Gibt es einen dritten Weg zwischen diesen Fronten, der für Künstler, Produzenten geistigen Eigentums und kreativen Inhalte und Verbraucher gleichermaßen interessant wäre? Der auch neue Kreativität, wie Creative-Commons-Angebote, Remixkulturen und verändertes Mediennutzungsverhalten nachhaltig anerkennt und fördert?

Das ist das Modell einer europaweit gesetzlich geregelten Kulturflatrate in der digitalen Welt. Kulturflatrate meint, dass per staatlicher Lizenz Verträge mit Internet-Providern geschlossen werden, bei denen man, je nachdem, wie viel Daten man aus dem Netz runterlädt, Flatrate-Pakete für digitalen Content für 5, 20 oder 50 Euro im Monat erwerben kann. Was gewinnen wir mit einem solchen Modell? Digitales Mediennutzungsverhalten für private Zwecke wäre im Kern legalisiert, es sei denn Inhalte sind strafrechtlich relevant. Die Verbraucher hätten Rechtssicherheit und geringe Kosten. Der Staat müsste nicht bei Peer-to-peer- und Filesharing-Börsen die Staatsanwälte beschäftigen und würde Bürokratie und Kosten sparen.

Vereinfacht gesagt handelt es sich bei der Kulturflatrate um eine neue Allmende-Wirtschaft für die digitale Welt, die durch nahezu unerschöpfliche Ressourcen an Speicherkapazitäten und Inhalte geprägt ist. Sie stellt die bisherige Kulturökonomie vom Kopf auf die Füße, weil es aufgrund von einfach zu handhabenden illegalen Alternativen und neuen, unerwünschten Monopolen schon jetzt letztlich keinen funktionierenden Markt mehr für bestimmte Inhalte wie Musik oder Filme im Netz gibt.

Das genaue Umsetzungsmodell ist noch nicht entschieden.

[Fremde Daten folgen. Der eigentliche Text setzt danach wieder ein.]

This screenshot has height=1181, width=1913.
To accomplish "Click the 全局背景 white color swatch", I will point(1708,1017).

Dem Gesetzgeber stehen mehrere Möglichkeiten der Beschränkung der ausschließlichen Rechte der Urheber und Leistungsschutzberechtigten zur Verfügung. Mit einer Zwangslizenzierung kann er Rechteinhaber verpflichten, einer Werknutzung zu angemessenen Bedingungen zuzustimmen und das Ausschließlichkeitsrecht auf einen Vergütungsanspruch herabstufen. Für die Kulturflatrate würde sich eine Bestimmung für eine zustimmungsfreie, aber vergütungspflichtige Nutzung nach dem Vorbild der Privatkopieschranke anbieten um Downloads über Peer-to-Peer-Systeme und ähnliche Architekturen für private Zwecke grundsätzlich zu legalisieren.

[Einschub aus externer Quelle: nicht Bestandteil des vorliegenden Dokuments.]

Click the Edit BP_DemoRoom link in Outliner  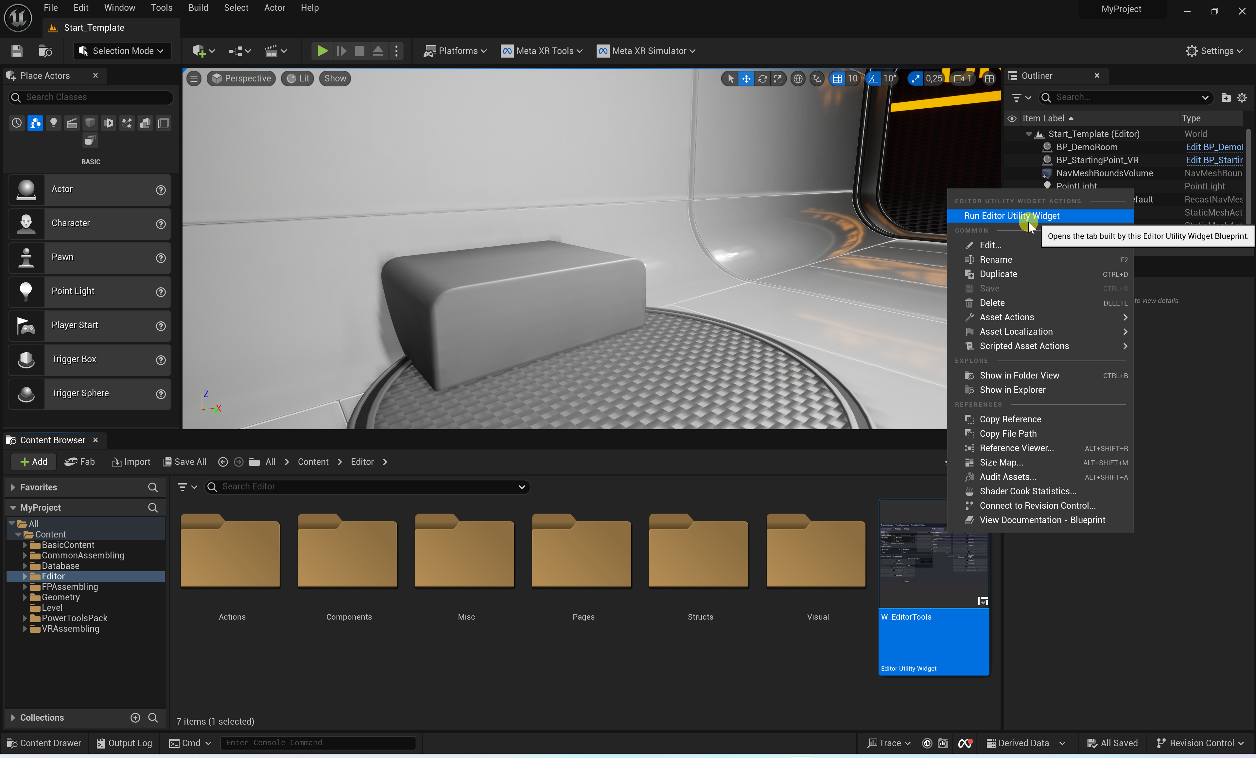[1214, 147]
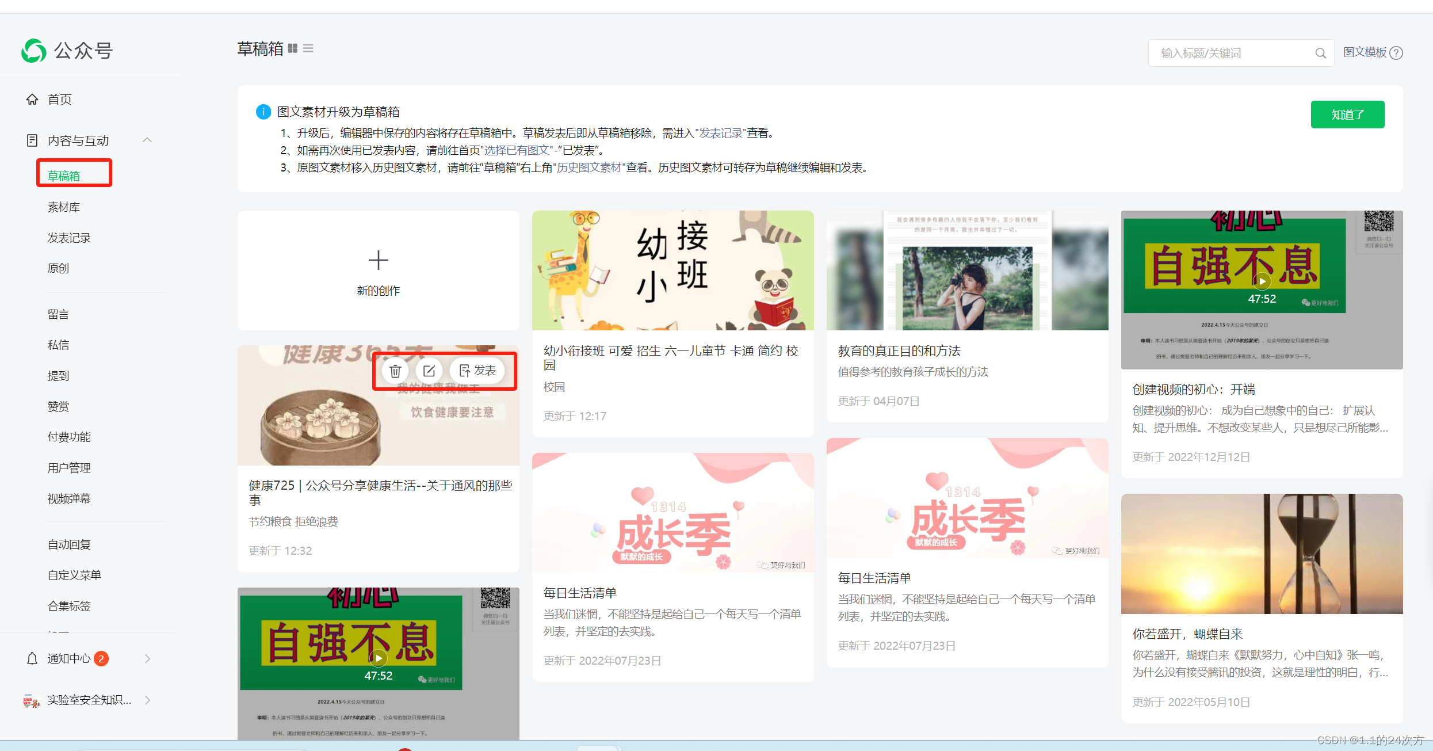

Die Kulturflatrate müsste von einer Verwertungsgesellschaft für das Internet eingesammelt und mit der Auflage genehmigt werden, dass die Produzenten kreativer Inhalte tatsächlich entlohnt werden, je nachdem, wie viel Datenverkehr es bei ihren Produkten gegeben hat. Verteilt wird dabei nach Marktforschungskriterien, schon heute werten Labels und Produzenten Tauschbörsen zur Ermittlung von Trends und Netzerfolgen aus. Außerdem sollen die Verwertungsgesellschaften einen Fonds einrichten, aus dem besonders junge Künstler gefördert werden.

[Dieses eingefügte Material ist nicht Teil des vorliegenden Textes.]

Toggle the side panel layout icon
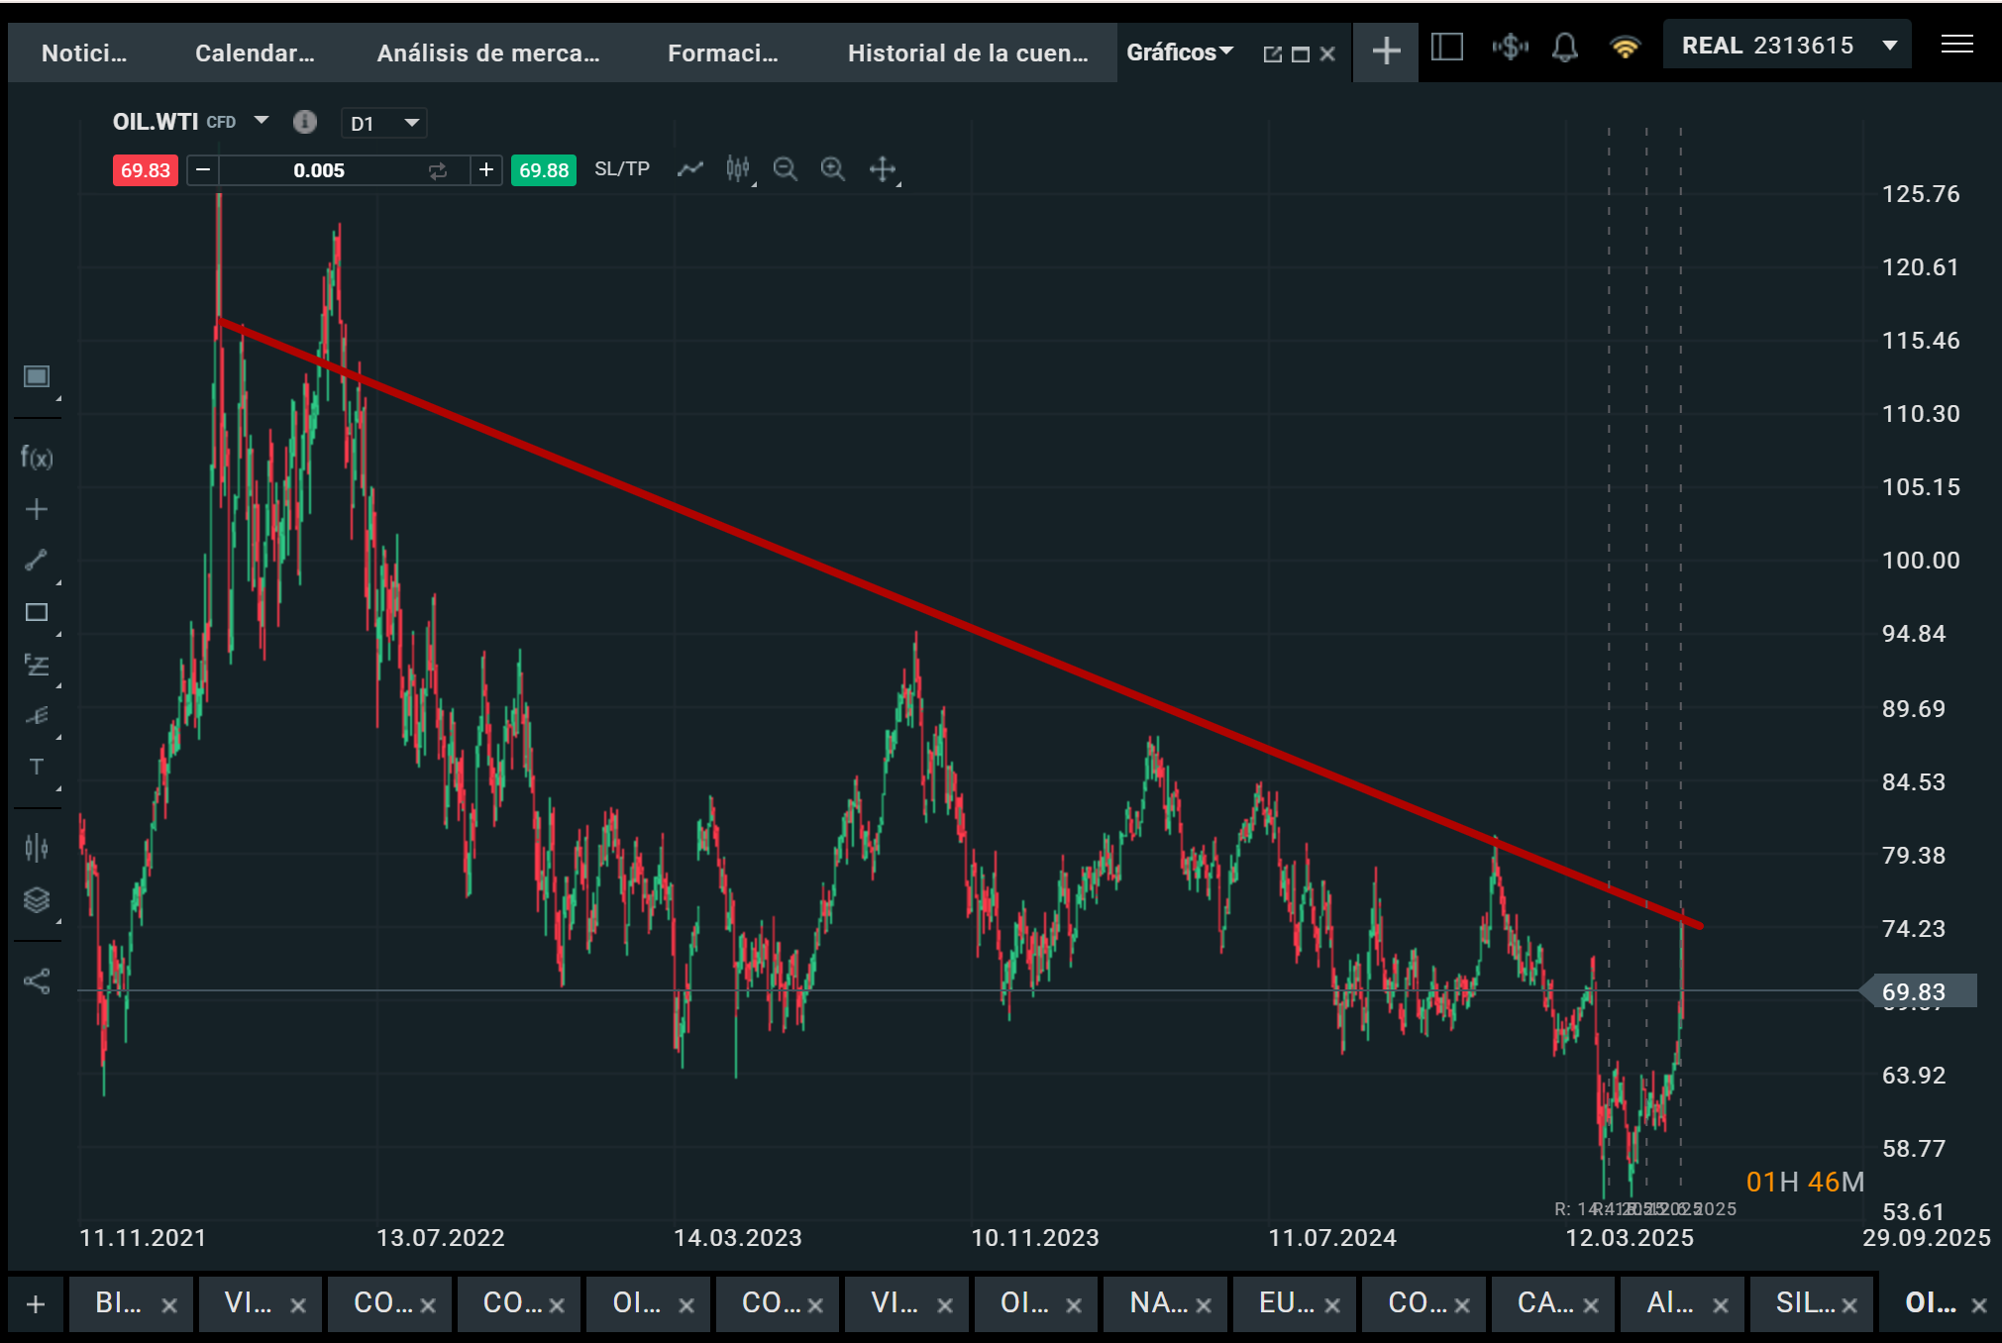[1446, 47]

Es ist auch durchaus eine Ko-Existenz von kommerziellen Angeboten wie iTunes, Napster oder Musicload und Flatrate-Modellen denkbar, weil die Verbraucher unterschiedliche Pakete, je nach Qualität und Umfang der angebotenen Dienste, durch die Provider angeboten bekommen. Angeschoben werden müssten solche verbraucherfreundlichen Vereinbarungen zwischen den Marktteilnehmern möglicherweise wieder durch den Gesetzgeber, um feste Regelungsmechanismen zwischen Providern, Portalbetreibern und Rechteinhabern zu schaffen. Bei diesem Umsetzungsmodell könnten Kontrahierungszwänge eine wichtige Rolle spielen. Diese sind im Medienbereich alles andere als ungewöhnlich, man denke nur an die Aufnahmeverpflichtung der GEMA oder den gesetzlichen Anspruch eines Kabelnetzbetreibers auf Abschluss eines Vertrages über die Weiterverbreitung von unter das Urheber- und Leistungsschutzrecht fallenden Inhalten der Sendeunternehmen.

Gegen das Argument, die Kulturflatrate würde jeden Kulturmarkt kaputt machen, ist einzuwenden und festzuhalten, dass es in der Handyvertragswelt schon seit vielen Jahren die Ko-Existenz von Flatrate und Nicht-Flatrate-Verträgen gibt, je nachdem, welches Angebot an Qualität und Leistung man haben will – inklusive der immer wichtiger werdenden Datendienste. Die Wirtschaft macht es vor: So bietet das mobile Musikangebot „Nokia Comes With Music“ den unbegrenzten Zugriff auf Millionen von Songtiteln – eine Art „Kulturflatrate light“.